══ Text segment

Every entrepreneur has been tempted at some point. You see a successful company in your industry and think: “Why not just copy what they’re doing?”
But here’s the uncomfortable truth: Copying another company’s business model rarely works. I’ve seen entrepreneurs waste lakhs of rupees trying to replicate someone else’s success, only to fail spectacularly.
What Makes a Business Model Work
Most people think a business model is just tactics: pricing, marketing, distribution, and service policies. So they assume copying these will give the same results. This is wrong.
A successful strategy is a carefully designed system where every part connects and supports every other part. Think of it like a human body, you can’t transplant just a heart and expect it to work. The heart coordinates with lungs, blood vessels, and organs. When you copy pieces without understanding how they fit together, the system breaks down.
The 4 Dangerous Reasons Why Copying Fails
Reason #1: The Magic Is in the Interconnections
Successful strategies are networks of interdependent choices creating competitive advantage.
- Example: Low-Cost Airlines
Carrier A: Fast turnarounds, single aircraft type, point-to-point routes, no assigned seating, strong culture.
Carrier B: Ultra-low fares, charges for extras, different experience, different priorities.
Both are “low-cost” but fundamentally different systems. You can’t mix elements. Copy carrier A’s routes without their speed or culture, and you fail.
Lesson: The magic isn’t in tactics, it’s in how they interconnect.
Reason #2: Your Market Context Is Different
A strategy working in one environment might fail in another.
- Example: Vacation Rentals
Company A: Solo travelers, budget customers, shared spaces, urban apartments, authentic experiences.
Company B: Families, privacy seekers, higher budgets, entire homes, vacation destinations.

════

### Given problem 1
Reproduce the entries word for word, from their start through the line containing "Política de privacidad (501, 2548)", and leave the pictures out.
The article on copying business models and the entries that follow it come from unrelated sources.

══ Records to use

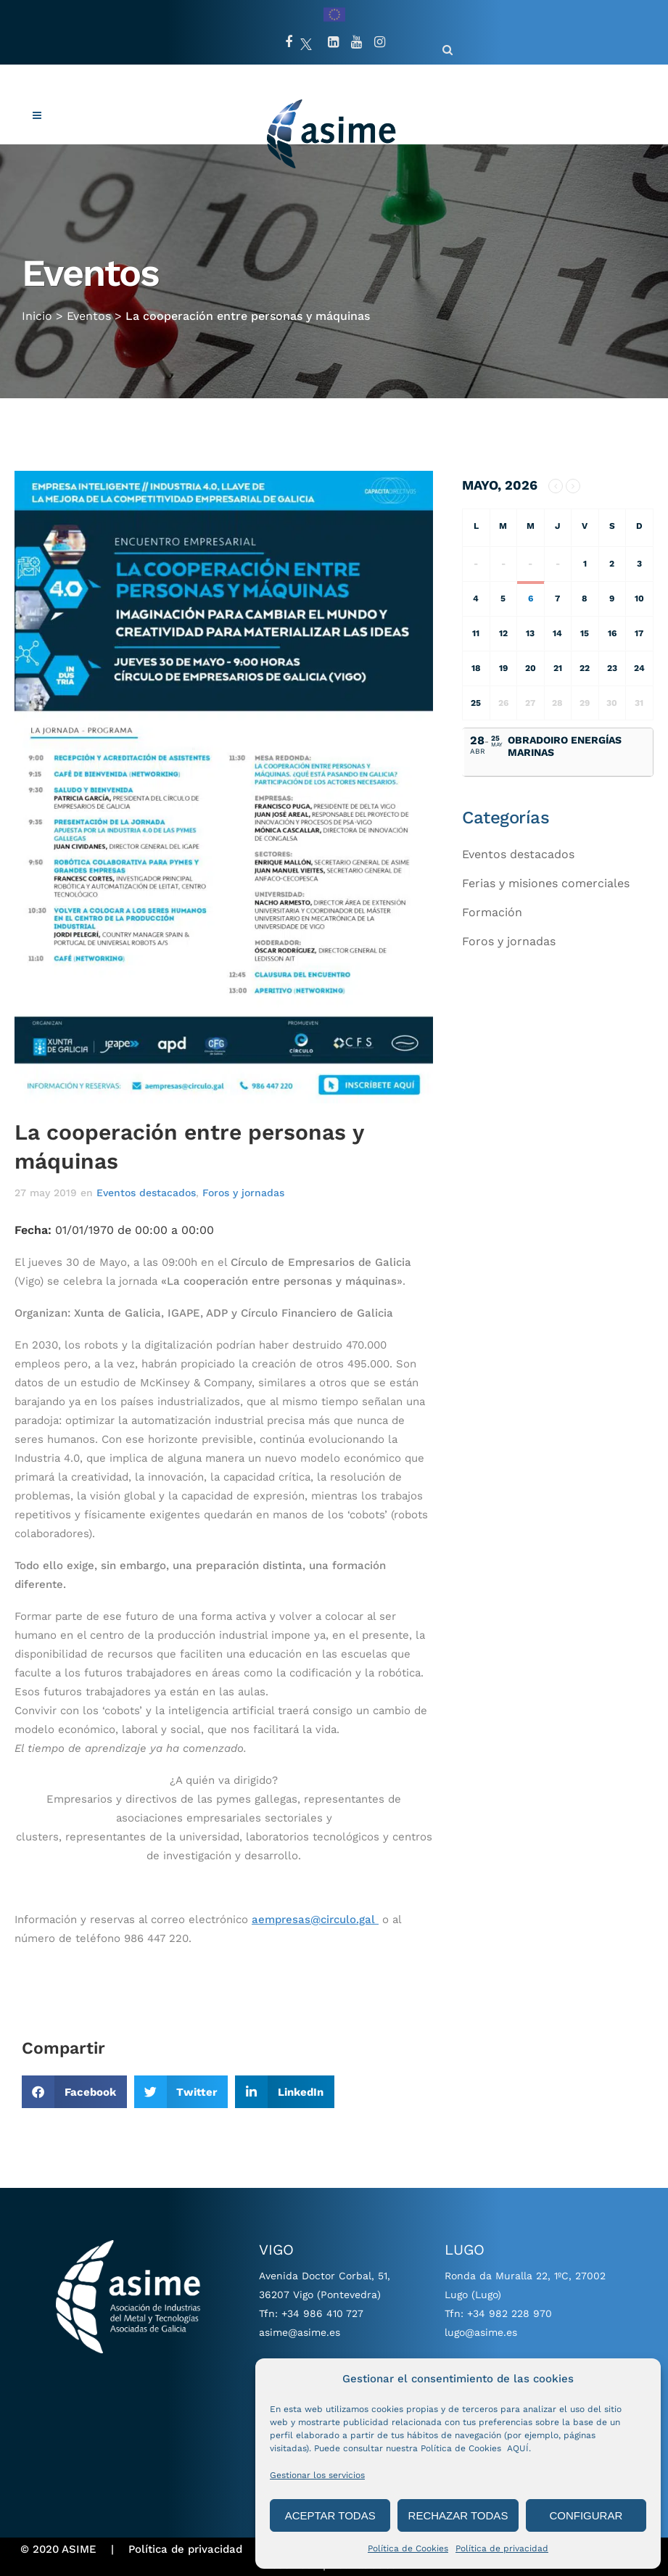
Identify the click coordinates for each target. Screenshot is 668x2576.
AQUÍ (518, 2448)
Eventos (89, 301)
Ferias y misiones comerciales (546, 883)
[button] (74, 2091)
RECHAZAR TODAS (458, 2515)
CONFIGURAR (585, 2515)
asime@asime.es (299, 2332)
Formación (492, 912)
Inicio (37, 301)
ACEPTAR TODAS (330, 2515)
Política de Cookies (408, 2548)
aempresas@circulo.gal (315, 1919)
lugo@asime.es (481, 2332)
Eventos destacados (146, 1192)
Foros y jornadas (243, 1192)
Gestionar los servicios (317, 2475)
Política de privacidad (501, 2548)
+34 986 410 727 (322, 2313)
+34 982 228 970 (509, 2313)
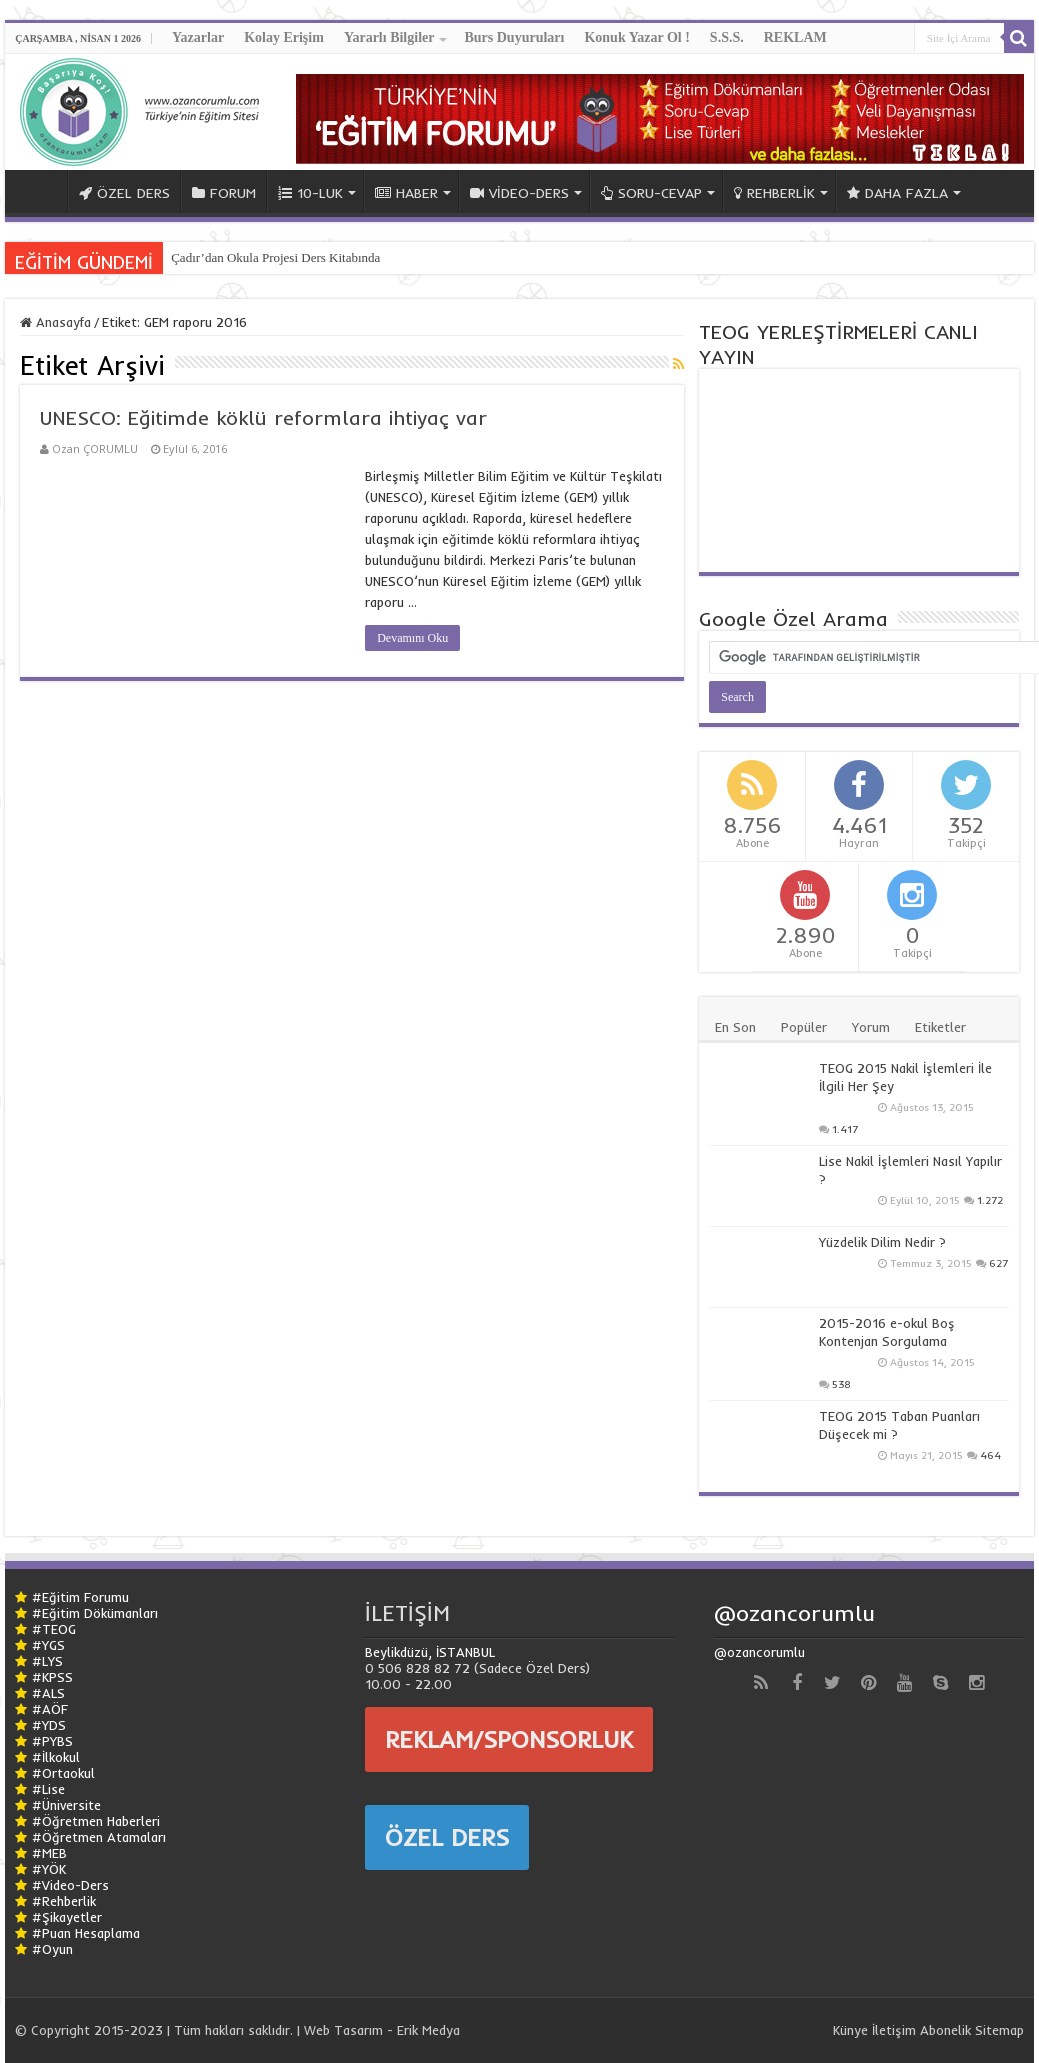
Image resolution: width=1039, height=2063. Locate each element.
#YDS (49, 1725)
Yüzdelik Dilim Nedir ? (882, 1242)
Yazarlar (198, 37)
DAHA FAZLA (897, 193)
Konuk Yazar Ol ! (636, 37)
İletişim (894, 2030)
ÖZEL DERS (124, 193)
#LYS (47, 1661)
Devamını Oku (412, 638)
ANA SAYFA (41, 191)
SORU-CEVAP (651, 193)
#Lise (48, 1789)
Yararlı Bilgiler (389, 37)
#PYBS (52, 1741)
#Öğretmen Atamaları (99, 1837)
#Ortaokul (63, 1773)
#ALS (48, 1693)
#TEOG (54, 1629)
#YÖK (49, 1869)
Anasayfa (55, 322)
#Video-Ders (70, 1885)
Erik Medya (428, 2030)
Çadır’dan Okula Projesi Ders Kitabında (275, 257)
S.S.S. (727, 37)
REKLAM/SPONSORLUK (509, 1739)
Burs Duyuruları (514, 37)
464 (990, 1455)
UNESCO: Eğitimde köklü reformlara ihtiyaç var (263, 417)
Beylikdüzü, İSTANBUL (430, 1652)
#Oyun (52, 1949)
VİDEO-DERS (519, 193)
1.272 (990, 1200)
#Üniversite (66, 1805)
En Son (735, 1027)
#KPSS (52, 1677)
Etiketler (940, 1027)
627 (998, 1263)
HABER (406, 193)
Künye (850, 2030)
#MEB (49, 1853)
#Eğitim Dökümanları (95, 1613)
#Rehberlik (64, 1901)
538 (841, 1384)
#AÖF (50, 1709)
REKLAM (795, 37)
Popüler (804, 1027)
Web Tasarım (343, 2030)
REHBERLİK (774, 193)
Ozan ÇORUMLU (95, 448)
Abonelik (945, 2030)
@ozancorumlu (794, 1613)
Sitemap (999, 2030)
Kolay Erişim (284, 37)
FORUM (224, 193)
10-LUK (310, 193)
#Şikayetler (67, 1917)
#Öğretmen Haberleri (96, 1821)
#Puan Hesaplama (86, 1933)
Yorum (871, 1027)
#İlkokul (56, 1757)
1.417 (845, 1129)
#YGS (48, 1645)
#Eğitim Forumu (80, 1597)
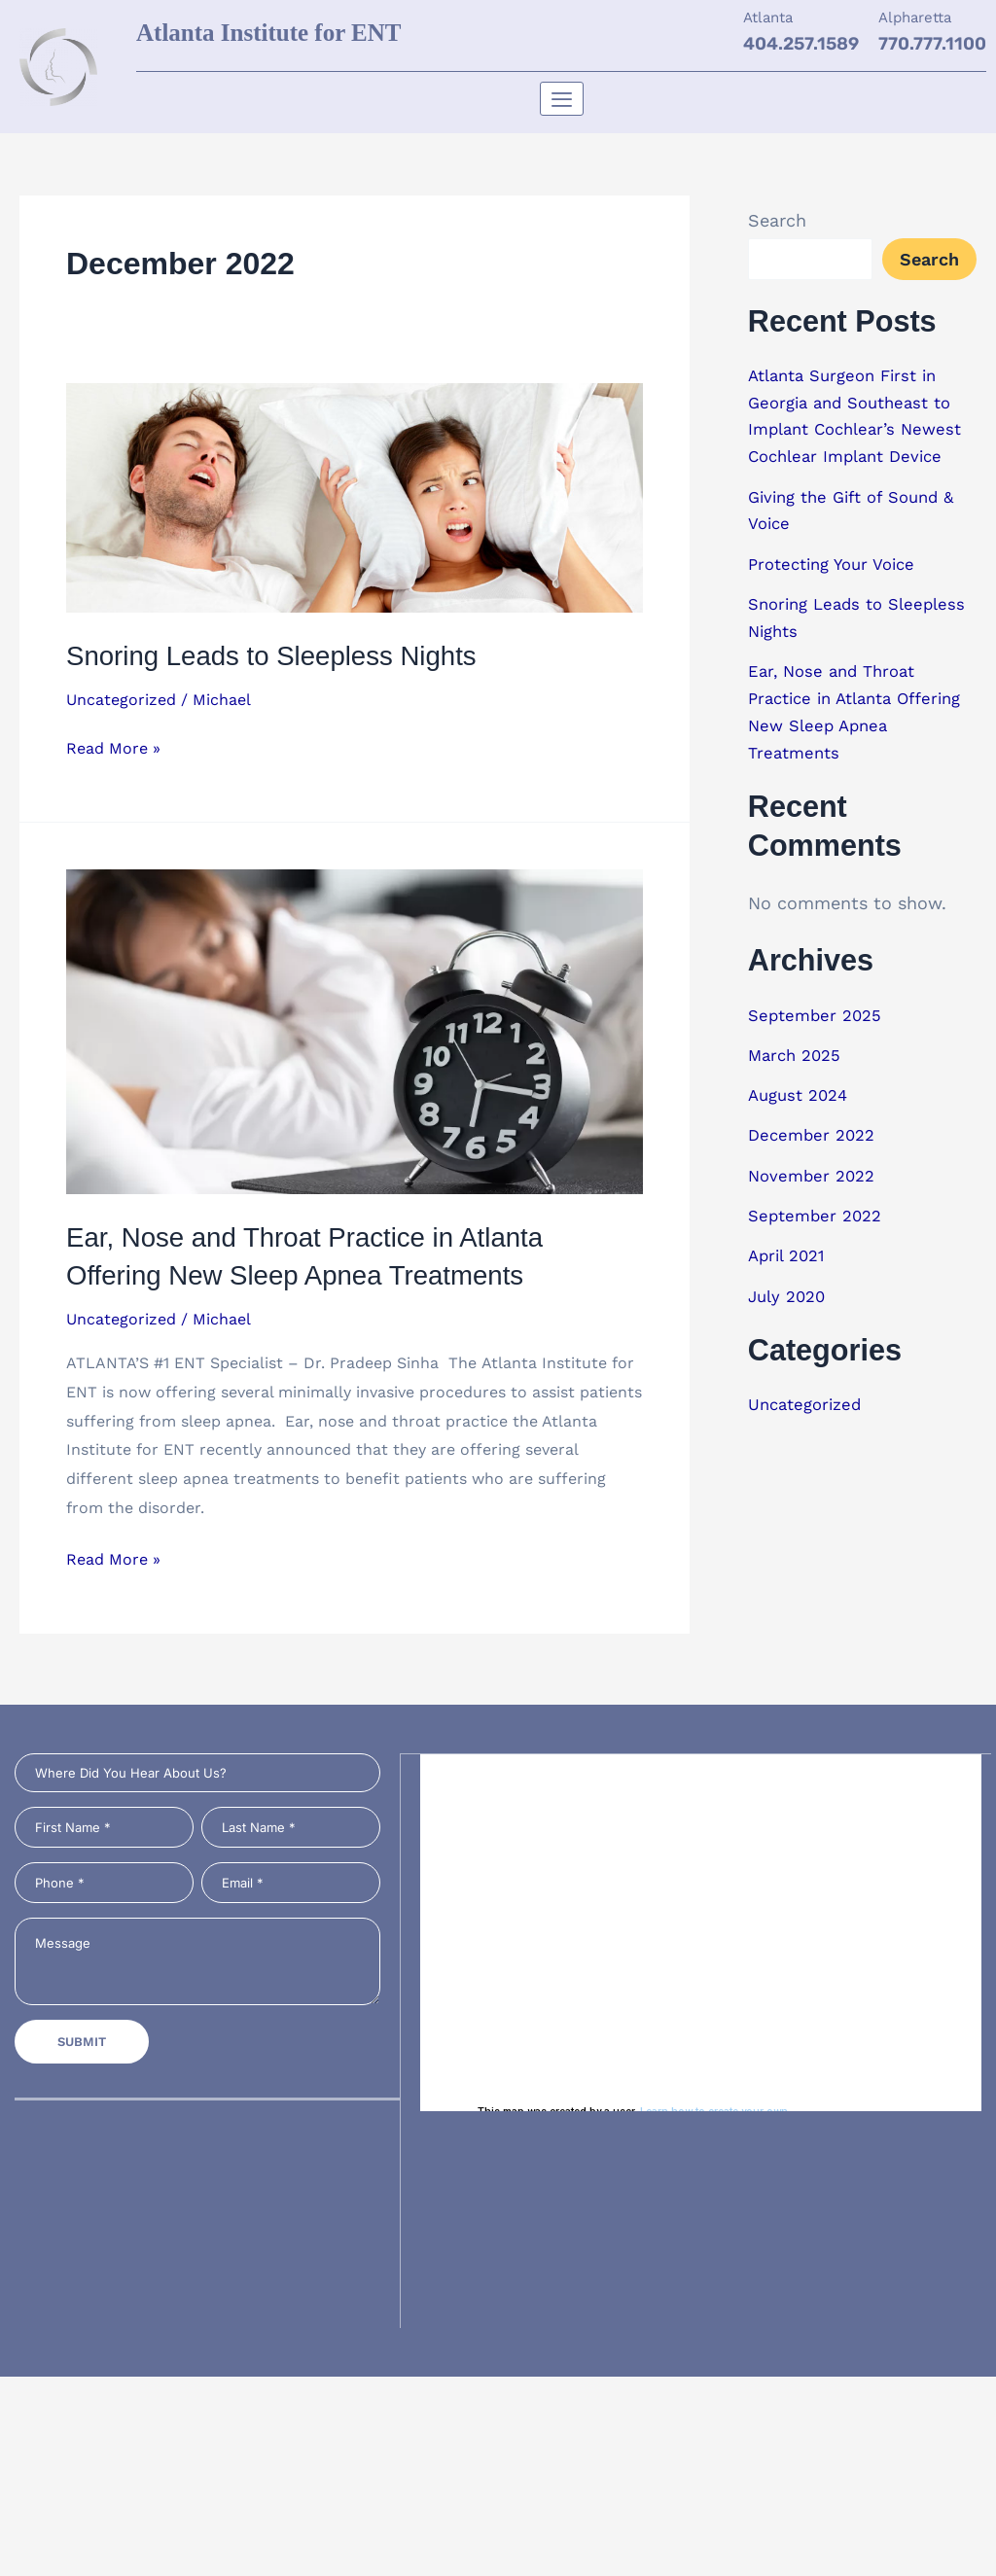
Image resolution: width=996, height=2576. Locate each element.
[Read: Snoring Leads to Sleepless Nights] (354, 496)
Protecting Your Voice (838, 558)
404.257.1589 (801, 43)
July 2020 (790, 1279)
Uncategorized (121, 699)
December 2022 (815, 1122)
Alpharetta (914, 17)
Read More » (113, 746)
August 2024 (801, 1083)
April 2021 (790, 1240)
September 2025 (818, 1004)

════

### Given problem 2
Quote the article on copying business models from "Reason #2: Your" through "apartments, authentic experiences.".

### Exercise output 1
Identify the click coordinates for each target. Screenshot is 668x2576.
AQUÍ (518, 2448)
Eventos (89, 301)
Ferias y misiones comerciales (546, 883)
[button] (74, 2091)
RECHAZAR TODAS (458, 2515)
CONFIGURAR (585, 2515)
asime@asime.es (299, 2332)
Formación (492, 912)
Inicio (37, 301)
ACEPTAR TODAS (330, 2515)
Política de Cookies (408, 2548)
aempresas@circulo.gal (315, 1919)
lugo@asime.es (481, 2332)
Eventos destacados (146, 1192)
Foros y jornadas (243, 1192)
Gestionar los servicios (317, 2475)
Política de privacidad (501, 2548)

### Exercise output 2
Reason #2: Your Market Context Is Different
A strategy working in one environment might fail in another.
- Example: Vacation Rentals
Company A: Solo travelers, budget customers, shared spaces, urban apartments, authentic experiences.